Impossible, you say? Not at all. In fact, functional languages in the ML family such as Standard ML, Ocaml, and Haskell have always made a distinction between nullable types (types that can have a reserved null value, such as "int option") and non-nullable types (such as "int"). There's no reason for every type to include, by default, a feature you may not use. There's nothing magic about this; it doesn't make a program any more difficult to type check if you say some values can be null and other values can't.

We could make a similar distinction in a language such as C#. In fact, someone already has. One of the most exciting research projects at Microsoft is an extension of C# called Spec#. Spec# has a lot of truly cutting-edge features that I won't get into right now, but the one simple feature that I do want to mention is non-nullable types. These allow you to affix an exclamation mark (!) onto any reference type, yielding a new type that cannot be null but is otherwise the same. For example, consider this simple string comparison method:

         public int StringCompare(string left, string right)
        {
            for(int i=0; i<Math.Min(left.Length, right.Length); i++)
            {
                if (left[i] != right[i])
                {
                    return left[i] - right[i];
                }
            }
            return right.Length - left.Length;
        }
    
        public int Foo(string name)
        {
            return StringCompare(name, name + "bar");
        }

If I enter this into a Spec# buffer, it underlines the references to "left" and "right" with red lines to indicate that I may be dereferencing a null value, which is a compile-time error (not just a warning). The solution is to change the signature of StringCompare to the following, indicating that it only accepts non-null strings:

         public int StringCompare(string! left, string! right)

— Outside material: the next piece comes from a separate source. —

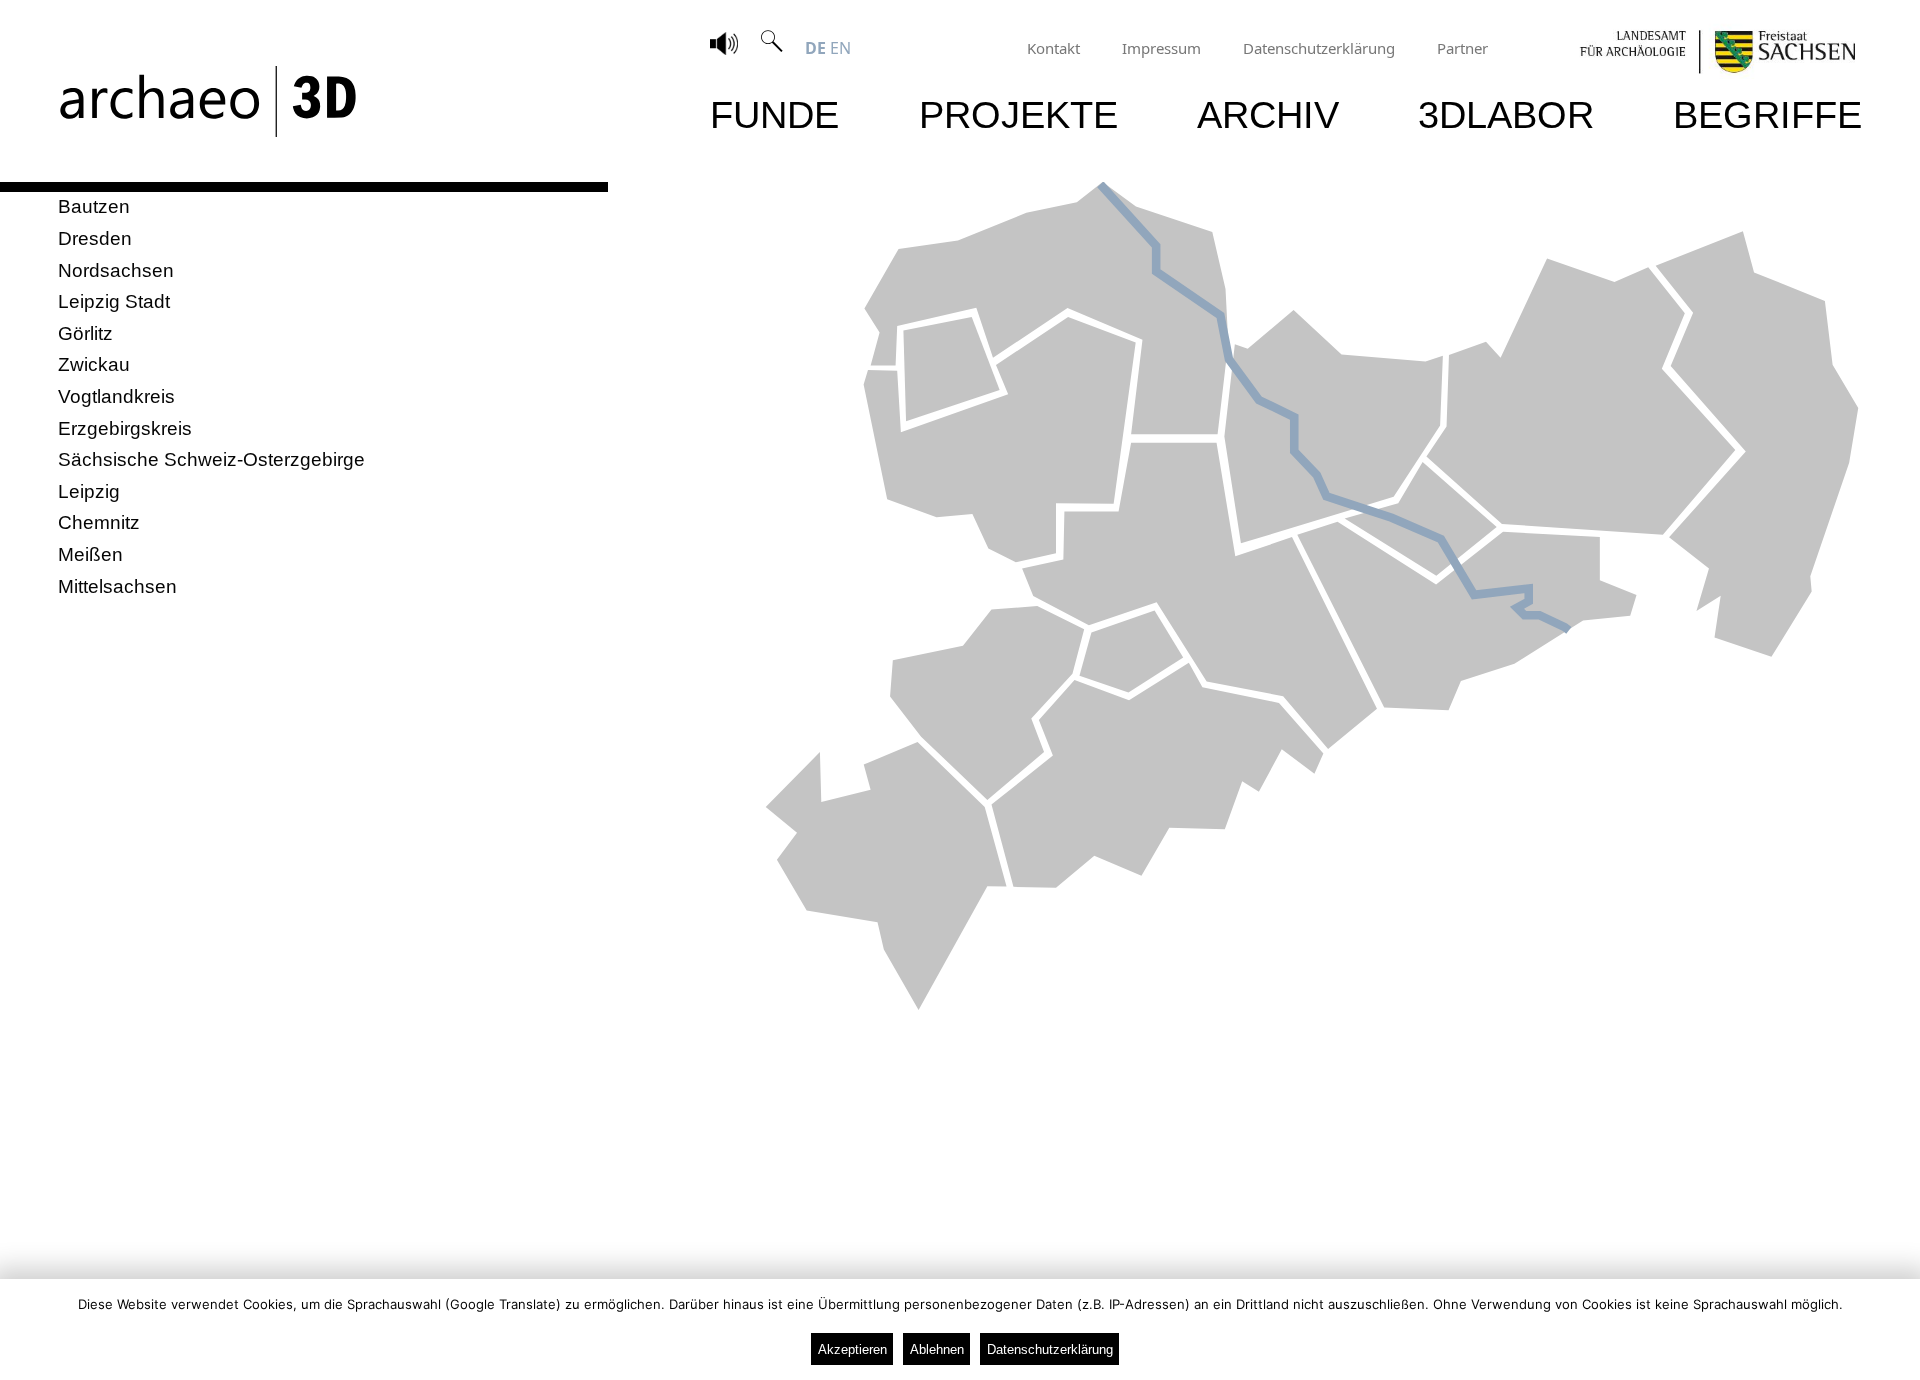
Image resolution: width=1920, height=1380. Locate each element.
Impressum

If I do this, however, I get an error in Foo() that it's passing a possibly-null string where a non-null string is expected (a type error). Supposing I want Foo to accept null values, I can add the appropriate null check and the error goes away:

         public int Foo(string name)
        {
            if (name == null) return 0;
            return StringCompare(name, name + "bar");
        }

Even more importantly, Spec# ships with improved signatures for a large number of .NET Framework methods. You no longer have to worry about NullReferenceExceptions occurring when you pass null to a Framework method that doesn't accept it - you find out at compile-time. They generated most of these signatures automatically by reflecting on the CLR and looking for an argument being tested for null followed by a throw of NullReferenceException, but ideally the CLR team would include the proper types from the beginning.

Non-nullable types are also present in other extension languages and tools. Cyclone, the safe C dialect, adds non-nullable pointers to C (along with several other types of pointers, see Pointers). ESC/Java adds non-nullable pointers, along with many other extensions, to Java (see non-null pragma). Microsoft has a well-known internal static checking tool called PREfix which allows the specification of non-null types in C++ code using the SAL_notnull SpecStrings annotation. This feature is so easy to add and so useful that just about every new language does so.

So why have we continued to battle null values for all these years when there's an easy-to-implement, well-known compile-time solution? Got me, but I wouldn't mind seeing this feature in C# 3.0.